◆ **WORK REQUEST**:
This exercise calls for every record to be set down again, exactly and in full.

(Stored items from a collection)
╭──

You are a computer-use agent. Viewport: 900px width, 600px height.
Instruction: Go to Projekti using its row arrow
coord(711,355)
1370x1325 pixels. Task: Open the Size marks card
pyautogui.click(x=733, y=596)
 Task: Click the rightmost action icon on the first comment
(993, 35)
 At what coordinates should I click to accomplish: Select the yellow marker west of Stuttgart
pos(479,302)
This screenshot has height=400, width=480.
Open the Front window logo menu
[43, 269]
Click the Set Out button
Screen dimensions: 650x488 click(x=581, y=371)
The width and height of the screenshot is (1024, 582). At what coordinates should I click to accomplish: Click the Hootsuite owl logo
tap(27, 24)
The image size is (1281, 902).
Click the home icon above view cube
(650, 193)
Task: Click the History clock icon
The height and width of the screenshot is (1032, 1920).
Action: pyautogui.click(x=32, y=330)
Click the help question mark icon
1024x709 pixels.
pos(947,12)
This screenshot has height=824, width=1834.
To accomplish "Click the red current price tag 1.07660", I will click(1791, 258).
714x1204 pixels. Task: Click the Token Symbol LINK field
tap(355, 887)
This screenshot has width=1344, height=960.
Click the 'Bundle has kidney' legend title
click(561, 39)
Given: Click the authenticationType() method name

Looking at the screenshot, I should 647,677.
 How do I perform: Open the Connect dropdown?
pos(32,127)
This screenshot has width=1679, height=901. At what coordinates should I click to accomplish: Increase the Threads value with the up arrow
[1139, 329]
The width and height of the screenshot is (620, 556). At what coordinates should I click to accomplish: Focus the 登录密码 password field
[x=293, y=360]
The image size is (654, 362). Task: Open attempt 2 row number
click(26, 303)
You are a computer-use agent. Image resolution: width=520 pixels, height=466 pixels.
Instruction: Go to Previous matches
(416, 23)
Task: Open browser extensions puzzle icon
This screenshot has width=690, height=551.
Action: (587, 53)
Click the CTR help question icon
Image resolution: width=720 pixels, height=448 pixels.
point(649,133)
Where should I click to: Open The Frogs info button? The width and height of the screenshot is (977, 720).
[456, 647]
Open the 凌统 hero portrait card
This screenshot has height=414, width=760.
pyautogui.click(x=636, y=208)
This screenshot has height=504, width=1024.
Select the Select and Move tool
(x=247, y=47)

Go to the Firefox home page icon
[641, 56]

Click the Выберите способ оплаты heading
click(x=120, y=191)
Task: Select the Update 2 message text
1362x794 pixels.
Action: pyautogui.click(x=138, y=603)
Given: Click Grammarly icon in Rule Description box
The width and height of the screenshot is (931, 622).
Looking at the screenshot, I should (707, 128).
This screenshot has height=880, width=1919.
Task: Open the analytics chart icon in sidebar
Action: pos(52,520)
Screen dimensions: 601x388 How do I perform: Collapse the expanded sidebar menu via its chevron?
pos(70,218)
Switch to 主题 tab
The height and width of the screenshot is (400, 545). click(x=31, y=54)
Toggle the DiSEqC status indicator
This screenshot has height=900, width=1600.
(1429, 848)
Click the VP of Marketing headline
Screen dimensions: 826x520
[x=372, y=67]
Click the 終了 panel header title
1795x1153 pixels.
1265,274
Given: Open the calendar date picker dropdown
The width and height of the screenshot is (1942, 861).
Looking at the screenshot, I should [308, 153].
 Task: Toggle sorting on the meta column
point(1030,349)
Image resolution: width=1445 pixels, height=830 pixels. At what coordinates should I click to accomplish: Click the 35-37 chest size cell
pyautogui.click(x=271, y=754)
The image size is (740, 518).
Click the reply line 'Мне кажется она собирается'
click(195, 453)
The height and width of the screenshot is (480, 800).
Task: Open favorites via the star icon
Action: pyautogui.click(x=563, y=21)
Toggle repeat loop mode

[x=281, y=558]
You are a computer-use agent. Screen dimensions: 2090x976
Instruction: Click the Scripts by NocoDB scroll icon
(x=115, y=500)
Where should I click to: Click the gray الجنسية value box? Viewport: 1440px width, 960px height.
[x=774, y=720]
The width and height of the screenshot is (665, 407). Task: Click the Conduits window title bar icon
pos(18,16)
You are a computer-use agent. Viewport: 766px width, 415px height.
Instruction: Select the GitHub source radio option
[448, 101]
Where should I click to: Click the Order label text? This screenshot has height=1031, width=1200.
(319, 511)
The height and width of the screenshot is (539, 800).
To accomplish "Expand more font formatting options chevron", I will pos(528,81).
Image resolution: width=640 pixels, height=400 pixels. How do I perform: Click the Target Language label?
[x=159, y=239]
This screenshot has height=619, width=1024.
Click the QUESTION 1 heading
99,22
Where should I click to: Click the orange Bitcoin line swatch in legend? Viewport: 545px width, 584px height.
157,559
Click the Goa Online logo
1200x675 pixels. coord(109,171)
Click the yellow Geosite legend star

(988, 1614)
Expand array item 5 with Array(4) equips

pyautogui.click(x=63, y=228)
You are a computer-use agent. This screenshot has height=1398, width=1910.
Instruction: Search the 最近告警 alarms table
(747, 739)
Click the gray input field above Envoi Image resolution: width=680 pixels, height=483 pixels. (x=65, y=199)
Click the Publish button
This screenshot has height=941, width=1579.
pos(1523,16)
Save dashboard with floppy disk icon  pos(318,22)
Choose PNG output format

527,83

╰──

◆ **PROBLEM SOLUTION**:
You are a computer-use agent. Viewport: 900px width, 600px height.
Instruction: Go to Projekti using its row arrow
coord(711,355)
1370x1325 pixels. Task: Open the Size marks card
pyautogui.click(x=733, y=596)
 Task: Click the rightmost action icon on the first comment
(993, 35)
 At what coordinates should I click to accomplish: Select the yellow marker west of Stuttgart
pos(479,302)
This screenshot has height=400, width=480.
Open the Front window logo menu
[43, 269]
Click the Set Out button
Screen dimensions: 650x488 click(x=581, y=371)
The width and height of the screenshot is (1024, 582). At what coordinates should I click to accomplish: Click the Hootsuite owl logo
tap(27, 24)
The image size is (1281, 902).
Click the home icon above view cube
(650, 193)
Task: Click the History clock icon
The height and width of the screenshot is (1032, 1920).
Action: pyautogui.click(x=32, y=330)
Click the help question mark icon
1024x709 pixels.
pos(947,12)
This screenshot has height=824, width=1834.
To accomplish "Click the red current price tag 1.07660", I will click(1791, 258).
714x1204 pixels. Task: Click the Token Symbol LINK field
tap(355, 887)
This screenshot has width=1344, height=960.
Click the 'Bundle has kidney' legend title
click(561, 39)
Given: Click the authenticationType() method name

Looking at the screenshot, I should 647,677.
 How do I perform: Open the Connect dropdown?
pos(32,127)
This screenshot has width=1679, height=901. At what coordinates should I click to accomplish: Increase the Threads value with the up arrow
[1139, 329]
The width and height of the screenshot is (620, 556). At what coordinates should I click to accomplish: Focus the 登录密码 password field
[x=293, y=360]
The image size is (654, 362). Task: Open attempt 2 row number
click(26, 303)
You are a computer-use agent. Image resolution: width=520 pixels, height=466 pixels.
Instruction: Go to Previous matches
(416, 23)
Task: Open browser extensions puzzle icon
This screenshot has width=690, height=551.
Action: (587, 53)
Click the CTR help question icon
Image resolution: width=720 pixels, height=448 pixels.
point(649,133)
Where should I click to: Open The Frogs info button? The width and height of the screenshot is (977, 720).
[456, 647]
Open the 凌统 hero portrait card
This screenshot has height=414, width=760.
pyautogui.click(x=636, y=208)
This screenshot has height=504, width=1024.
Select the Select and Move tool
(x=247, y=47)

Go to the Firefox home page icon
[641, 56]

Click the Выберите способ оплаты heading
click(x=120, y=191)
Task: Select the Update 2 message text
1362x794 pixels.
Action: pyautogui.click(x=138, y=603)
Given: Click Grammarly icon in Rule Description box
The width and height of the screenshot is (931, 622).
Looking at the screenshot, I should (707, 128).
This screenshot has height=880, width=1919.
Task: Open the analytics chart icon in sidebar
Action: pos(52,520)
Screen dimensions: 601x388 How do I perform: Collapse the expanded sidebar menu via its chevron?
pos(70,218)
Switch to 主题 tab
The height and width of the screenshot is (400, 545). click(x=31, y=54)
Toggle the DiSEqC status indicator
This screenshot has height=900, width=1600.
(1429, 848)
Click the VP of Marketing headline
Screen dimensions: 826x520
[x=372, y=67]
Click the 終了 panel header title
1795x1153 pixels.
1265,274
Given: Open the calendar date picker dropdown
The width and height of the screenshot is (1942, 861).
Looking at the screenshot, I should [308, 153].
 Task: Toggle sorting on the meta column
point(1030,349)
Image resolution: width=1445 pixels, height=830 pixels. At what coordinates should I click to accomplish: Click the 35-37 chest size cell
pyautogui.click(x=271, y=754)
The image size is (740, 518).
Click the reply line 'Мне кажется она собирается'
click(195, 453)
The height and width of the screenshot is (480, 800).
Task: Open favorites via the star icon
Action: pyautogui.click(x=563, y=21)
Toggle repeat loop mode

[x=281, y=558]
You are a computer-use agent. Screen dimensions: 2090x976
Instruction: Click the Scripts by NocoDB scroll icon
(x=115, y=500)
Where should I click to: Click the gray الجنسية value box? Viewport: 1440px width, 960px height.
[x=774, y=720]
The width and height of the screenshot is (665, 407). Task: Click the Conduits window title bar icon
pos(18,16)
You are a computer-use agent. Viewport: 766px width, 415px height.
Instruction: Select the GitHub source radio option
[448, 101]
Where should I click to: Click the Order label text? This screenshot has height=1031, width=1200.
(319, 511)
The height and width of the screenshot is (539, 800).
To accomplish "Expand more font formatting options chevron", I will pos(528,81).
Image resolution: width=640 pixels, height=400 pixels. How do I perform: Click the Target Language label?
[x=159, y=239]
This screenshot has height=619, width=1024.
Click the QUESTION 1 heading
99,22
Where should I click to: Click the orange Bitcoin line swatch in legend? Viewport: 545px width, 584px height.
157,559
Click the Goa Online logo
1200x675 pixels. coord(109,171)
Click the yellow Geosite legend star

(988, 1614)
Expand array item 5 with Array(4) equips

pyautogui.click(x=63, y=228)
You are a computer-use agent. This screenshot has height=1398, width=1910.
Instruction: Search the 最近告警 alarms table
(747, 739)
Click the gray input field above Envoi Image resolution: width=680 pixels, height=483 pixels. (x=65, y=199)
Click the Publish button
This screenshot has height=941, width=1579.
pos(1523,16)
Save dashboard with floppy disk icon  pos(318,22)
Choose PNG output format

527,83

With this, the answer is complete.